(Entries taken from a collection)
··········
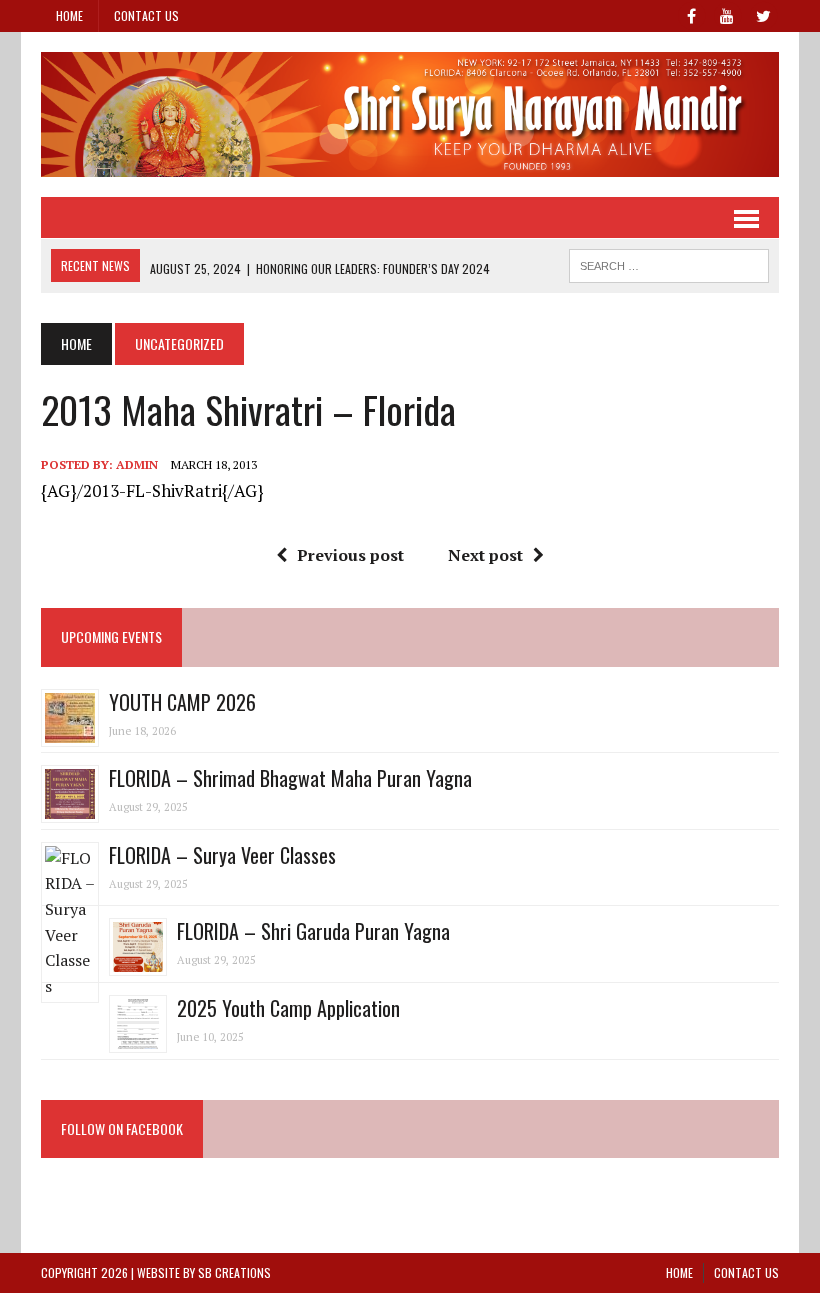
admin (137, 464)
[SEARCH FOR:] (669, 263)
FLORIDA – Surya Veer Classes (222, 855)
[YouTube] (727, 14)
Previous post (350, 555)
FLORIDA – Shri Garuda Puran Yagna (313, 931)
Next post (485, 555)
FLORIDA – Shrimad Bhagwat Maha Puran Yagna (290, 778)
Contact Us (146, 15)
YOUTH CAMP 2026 (182, 702)
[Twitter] (763, 14)
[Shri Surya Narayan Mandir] (410, 114)
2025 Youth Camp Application (288, 1008)
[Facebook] (691, 14)
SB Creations (234, 1272)
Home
··········
Within the data, how many lines hold the string "Yagna"? Answer with the number and nothing more.

2